Collected data:

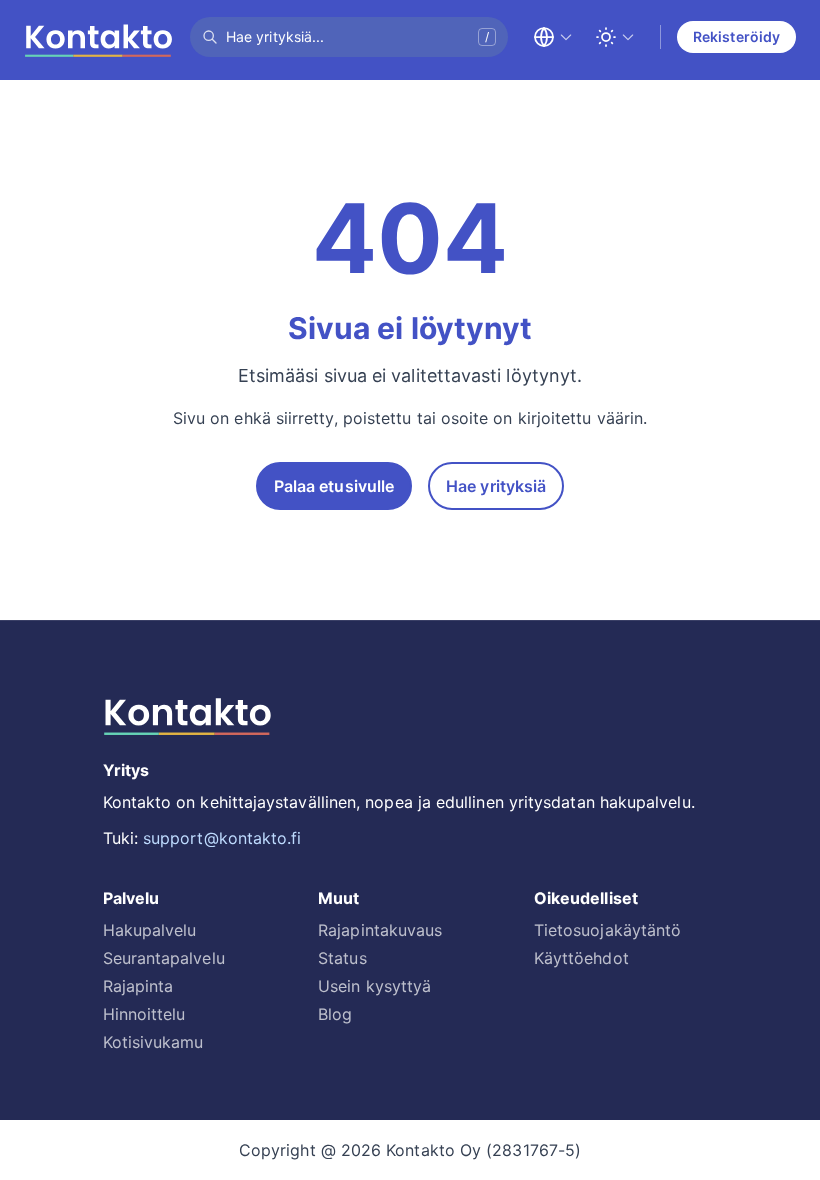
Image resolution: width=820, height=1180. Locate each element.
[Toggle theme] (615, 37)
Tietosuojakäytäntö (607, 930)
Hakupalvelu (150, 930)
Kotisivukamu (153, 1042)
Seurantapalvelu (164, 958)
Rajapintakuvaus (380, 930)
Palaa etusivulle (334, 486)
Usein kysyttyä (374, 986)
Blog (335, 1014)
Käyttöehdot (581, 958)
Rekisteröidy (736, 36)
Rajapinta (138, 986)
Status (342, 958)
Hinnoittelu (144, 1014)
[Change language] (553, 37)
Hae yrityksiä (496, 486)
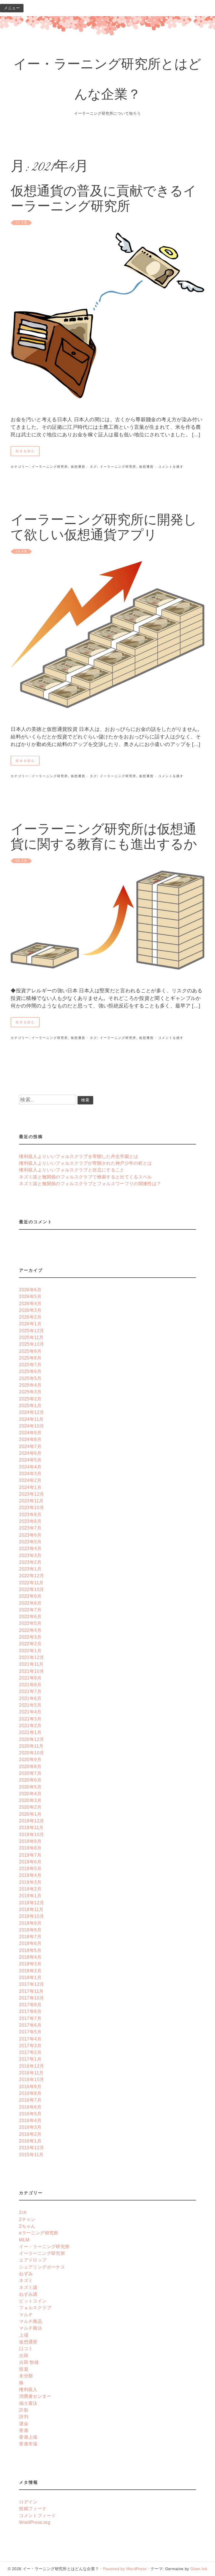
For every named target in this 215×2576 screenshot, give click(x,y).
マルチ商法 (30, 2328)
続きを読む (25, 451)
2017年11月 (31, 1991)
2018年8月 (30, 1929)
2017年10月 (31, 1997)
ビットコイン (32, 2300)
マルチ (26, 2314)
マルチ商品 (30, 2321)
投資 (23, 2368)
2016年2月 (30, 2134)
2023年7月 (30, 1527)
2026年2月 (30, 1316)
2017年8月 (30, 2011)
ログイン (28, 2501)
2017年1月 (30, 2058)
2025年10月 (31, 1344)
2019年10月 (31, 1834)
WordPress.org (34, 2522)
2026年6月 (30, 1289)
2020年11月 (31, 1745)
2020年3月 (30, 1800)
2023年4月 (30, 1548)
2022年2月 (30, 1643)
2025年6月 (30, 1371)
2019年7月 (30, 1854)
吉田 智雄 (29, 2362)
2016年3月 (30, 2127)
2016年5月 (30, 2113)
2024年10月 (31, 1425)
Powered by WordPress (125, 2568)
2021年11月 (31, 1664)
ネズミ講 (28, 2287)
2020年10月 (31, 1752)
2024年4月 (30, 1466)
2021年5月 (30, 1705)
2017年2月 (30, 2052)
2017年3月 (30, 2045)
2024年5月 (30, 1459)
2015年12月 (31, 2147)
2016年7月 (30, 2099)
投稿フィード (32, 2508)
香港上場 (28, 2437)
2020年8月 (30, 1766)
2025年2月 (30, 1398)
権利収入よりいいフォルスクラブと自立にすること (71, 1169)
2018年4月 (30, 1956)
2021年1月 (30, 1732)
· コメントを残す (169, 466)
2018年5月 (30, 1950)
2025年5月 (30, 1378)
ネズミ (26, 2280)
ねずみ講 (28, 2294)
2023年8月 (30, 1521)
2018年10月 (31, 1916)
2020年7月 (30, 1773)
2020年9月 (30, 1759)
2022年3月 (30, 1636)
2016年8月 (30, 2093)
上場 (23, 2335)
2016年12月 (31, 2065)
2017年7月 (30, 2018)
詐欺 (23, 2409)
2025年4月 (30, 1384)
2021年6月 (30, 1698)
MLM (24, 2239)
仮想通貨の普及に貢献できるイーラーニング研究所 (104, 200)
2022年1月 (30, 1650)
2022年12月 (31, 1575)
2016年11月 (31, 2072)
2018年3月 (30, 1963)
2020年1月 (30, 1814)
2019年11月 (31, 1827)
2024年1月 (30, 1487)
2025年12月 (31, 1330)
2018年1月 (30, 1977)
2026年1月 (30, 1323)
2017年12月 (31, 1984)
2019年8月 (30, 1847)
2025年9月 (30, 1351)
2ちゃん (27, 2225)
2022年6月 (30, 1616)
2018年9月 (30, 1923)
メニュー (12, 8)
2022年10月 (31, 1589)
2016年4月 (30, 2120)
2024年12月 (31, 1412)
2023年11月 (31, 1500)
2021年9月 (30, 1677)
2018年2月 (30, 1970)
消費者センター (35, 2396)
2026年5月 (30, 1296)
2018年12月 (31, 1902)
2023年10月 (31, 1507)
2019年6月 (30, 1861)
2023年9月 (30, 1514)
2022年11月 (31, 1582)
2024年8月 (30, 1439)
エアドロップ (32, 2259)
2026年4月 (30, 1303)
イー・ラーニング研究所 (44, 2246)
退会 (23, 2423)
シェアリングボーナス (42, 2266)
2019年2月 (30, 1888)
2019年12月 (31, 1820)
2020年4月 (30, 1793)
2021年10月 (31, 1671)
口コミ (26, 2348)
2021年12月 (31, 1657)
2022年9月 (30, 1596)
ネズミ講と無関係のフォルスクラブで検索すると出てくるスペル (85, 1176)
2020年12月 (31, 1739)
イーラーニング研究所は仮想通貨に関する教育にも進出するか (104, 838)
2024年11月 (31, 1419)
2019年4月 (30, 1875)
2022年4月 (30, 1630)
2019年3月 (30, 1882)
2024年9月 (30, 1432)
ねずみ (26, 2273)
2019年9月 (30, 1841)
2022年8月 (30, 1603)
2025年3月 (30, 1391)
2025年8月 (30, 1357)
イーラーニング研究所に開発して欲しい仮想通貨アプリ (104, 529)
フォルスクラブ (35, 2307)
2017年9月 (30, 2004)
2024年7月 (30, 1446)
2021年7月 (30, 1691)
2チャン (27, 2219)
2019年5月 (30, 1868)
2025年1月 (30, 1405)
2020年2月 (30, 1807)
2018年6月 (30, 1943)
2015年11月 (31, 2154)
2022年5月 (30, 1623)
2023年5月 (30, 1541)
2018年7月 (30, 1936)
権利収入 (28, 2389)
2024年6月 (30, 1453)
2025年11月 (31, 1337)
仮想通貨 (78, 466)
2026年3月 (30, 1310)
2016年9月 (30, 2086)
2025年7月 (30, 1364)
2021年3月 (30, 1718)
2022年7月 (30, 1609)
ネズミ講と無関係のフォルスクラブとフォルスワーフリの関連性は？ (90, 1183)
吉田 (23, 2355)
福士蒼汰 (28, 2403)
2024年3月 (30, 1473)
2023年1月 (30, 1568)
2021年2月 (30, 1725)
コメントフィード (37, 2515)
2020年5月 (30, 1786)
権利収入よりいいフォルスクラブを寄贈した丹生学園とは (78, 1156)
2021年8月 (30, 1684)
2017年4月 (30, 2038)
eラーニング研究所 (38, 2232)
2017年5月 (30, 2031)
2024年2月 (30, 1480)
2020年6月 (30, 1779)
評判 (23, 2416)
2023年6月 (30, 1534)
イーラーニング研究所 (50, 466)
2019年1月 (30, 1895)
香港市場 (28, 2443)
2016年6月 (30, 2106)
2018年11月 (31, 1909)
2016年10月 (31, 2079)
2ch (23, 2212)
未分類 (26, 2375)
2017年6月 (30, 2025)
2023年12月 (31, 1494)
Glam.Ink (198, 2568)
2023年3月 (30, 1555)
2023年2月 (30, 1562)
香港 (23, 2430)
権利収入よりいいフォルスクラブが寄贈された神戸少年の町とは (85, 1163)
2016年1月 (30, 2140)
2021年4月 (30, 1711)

ABOUT THIS TASK.
Reproduce each entry exactly as given; no pictures, please.

SOLUTION.
Image resolution: width=820, height=1180. Locate each element.
[Toggle theme] (615, 37)
Tietosuojakäytäntö (607, 930)
Hakupalvelu (150, 930)
Kotisivukamu (153, 1042)
Seurantapalvelu (164, 958)
Rajapintakuvaus (380, 930)
Palaa etusivulle (334, 486)
Usein kysyttyä (374, 986)
Blog (335, 1014)
Käyttöehdot (581, 958)
Rekisteröidy (736, 36)
Rajapinta (138, 986)
Status (342, 958)
Hinnoittelu (144, 1014)
[Change language] (553, 37)
Hae yrityksiä (496, 486)
For every named target in this 215×2576 screenshot, give click(x,y).
マルチ商法 (30, 2328)
続きを読む (25, 451)
2017年11月 (31, 1991)
2018年8月 (30, 1929)
2017年10月 (31, 1997)
ビットコイン (32, 2300)
マルチ (26, 2314)
マルチ商品 (30, 2321)
投資 (23, 2368)
2016年2月 (30, 2134)
2023年7月 (30, 1527)
2026年2月 (30, 1316)
2017年8月 (30, 2011)
ログイン (28, 2501)
2017年1月 (30, 2058)
2025年10月 (31, 1344)
2019年10月 (31, 1834)
WordPress.org (34, 2522)
2026年6月 (30, 1289)
2020年11月 (31, 1745)
2020年3月 (30, 1800)
2023年4月 (30, 1548)
2022年2月 (30, 1643)
2025年6月 (30, 1371)
2019年7月 (30, 1854)
吉田 智雄 (29, 2362)
2016年3月 (30, 2127)
2016年5月 (30, 2113)
2024年10月 (31, 1425)
Powered by WordPress (125, 2568)
2021年11月 (31, 1664)
ネズミ講 (28, 2287)
2020年10月 (31, 1752)
2024年4月 (30, 1466)
2021年5月 (30, 1705)
2017年2月 (30, 2052)
2017年3月 (30, 2045)
2024年5月 (30, 1459)
2015年12月 (31, 2147)
2016年7月 (30, 2099)
投稿フィード (32, 2508)
香港上場 (28, 2437)
2020年8月 (30, 1766)
2025年2月 (30, 1398)
権利収入よりいいフォルスクラブと自立にすること (71, 1169)
2018年4月 (30, 1956)
2021年1月 (30, 1732)
· コメントを残す (169, 466)
2018年5月 (30, 1950)
2025年5月 (30, 1378)
ネズミ (26, 2280)
ねずみ講 (28, 2294)
2023年8月 (30, 1521)
2018年10月 (31, 1916)
2020年7月 (30, 1773)
2020年9月 (30, 1759)
2022年3月 (30, 1636)
2016年8月 (30, 2093)
上場 (23, 2335)
2016年12月 (31, 2065)
2017年7月 (30, 2018)
詐欺 (23, 2409)
2025年4月 (30, 1384)
2021年6月 (30, 1698)
MLM (24, 2239)
仮想通貨の普及に貢献できるイーラーニング研究所 (104, 200)
2022年1月 (30, 1650)
2022年12月 (31, 1575)
2016年11月 (31, 2072)
2018年3月 (30, 1963)
2020年1月 (30, 1814)
2019年11月 (31, 1827)
2024年1月 (30, 1487)
2025年12月 (31, 1330)
2018年1月 (30, 1977)
2026年1月 (30, 1323)
2017年12月 (31, 1984)
2019年8月 (30, 1847)
2025年9月 (30, 1351)
2ちゃん (27, 2225)
2022年6月 (30, 1616)
2018年9月 (30, 1923)
メニュー (12, 8)
2022年10月 (31, 1589)
2016年4月 (30, 2120)
2024年12月 (31, 1412)
2023年11月 (31, 1500)
2021年9月 (30, 1677)
2018年2月 (30, 1970)
消費者センター (35, 2396)
2026年5月 (30, 1296)
2018年12月 (31, 1902)
2023年10月 (31, 1507)
2019年6月 (30, 1861)
2023年9月 (30, 1514)
2022年11月 (31, 1582)
2024年8月 (30, 1439)
エアドロップ (32, 2259)
2026年4月 (30, 1303)
イー・ラーニング研究所 (44, 2246)
退会 (23, 2423)
シェアリングボーナス (42, 2266)
2019年2月 (30, 1888)
2019年12月 (31, 1820)
2020年4月 (30, 1793)
2021年10月 (31, 1671)
口コミ (26, 2348)
2021年12月 (31, 1657)
2022年9月 (30, 1596)
ネズミ講と無関係のフォルスクラブで検索すると出てくるスペル (85, 1176)
2020年12月 (31, 1739)
イーラーニング研究所は仮想通貨に関する教育にも進出するか (104, 838)
2024年11月 (31, 1419)
2019年4月 (30, 1875)
2022年4月 (30, 1630)
2019年3月 (30, 1882)
2024年9月 (30, 1432)
ねずみ (26, 2273)
2019年9月 (30, 1841)
2022年8月 (30, 1603)
2025年3月 (30, 1391)
2025年8月 (30, 1357)
イーラーニング研究所に開発して欲しい仮想通貨アプリ (104, 529)
フォルスクラブ (35, 2307)
2017年9月 (30, 2004)
2024年7月 (30, 1446)
2021年7月 (30, 1691)
2チャン (27, 2219)
2019年5月 (30, 1868)
2025年1月 (30, 1405)
2020年2月 (30, 1807)
2018年6月 (30, 1943)
2015年11月 (31, 2154)
2022年5月 (30, 1623)
2023年5月 (30, 1541)
2018年7月 (30, 1936)
権利収入 (28, 2389)
2024年6月 (30, 1453)
2025年11月 (31, 1337)
仮想通貨 (78, 466)
2026年3月 (30, 1310)
2016年9月 (30, 2086)
2025年7月 (30, 1364)
2021年3月 (30, 1718)
2022年7月 (30, 1609)
ネズミ講と無関係のフォルスクラブとフォルスワーフリの関連性は？ (90, 1183)
吉田 (23, 2355)
福士蒼汰 (28, 2403)
2024年3月 (30, 1473)
2023年1月 (30, 1568)
2021年2月 (30, 1725)
コメントフィード (37, 2515)
2020年5月 (30, 1786)
権利収入よりいいフォルスクラブを寄贈した丹生学園とは (78, 1156)
2021年8月 (30, 1684)
2017年4月 (30, 2038)
eラーニング研究所 (38, 2232)
2017年5月 (30, 2031)
2024年2月 (30, 1480)
2020年6月 (30, 1779)
評判 (23, 2416)
2023年6月 (30, 1534)
イーラーニング研究所 (50, 466)
2019年1月 (30, 1895)
香港市場 (28, 2443)
2016年6月 (30, 2106)
2018年11月 (31, 1909)
2016年10月 (31, 2079)
2ch (23, 2212)
未分類 (26, 2375)
2017年6月 (30, 2025)
2023年12月 (31, 1494)
Glam.Ink (198, 2568)
2023年3月 (30, 1555)
2023年2月 (30, 1562)
香港 (23, 2430)
権利収入よりいいフォルスクラブが寄贈された神戸少年の町とは (85, 1163)
2016年1月 (30, 2140)
2021年4月 (30, 1711)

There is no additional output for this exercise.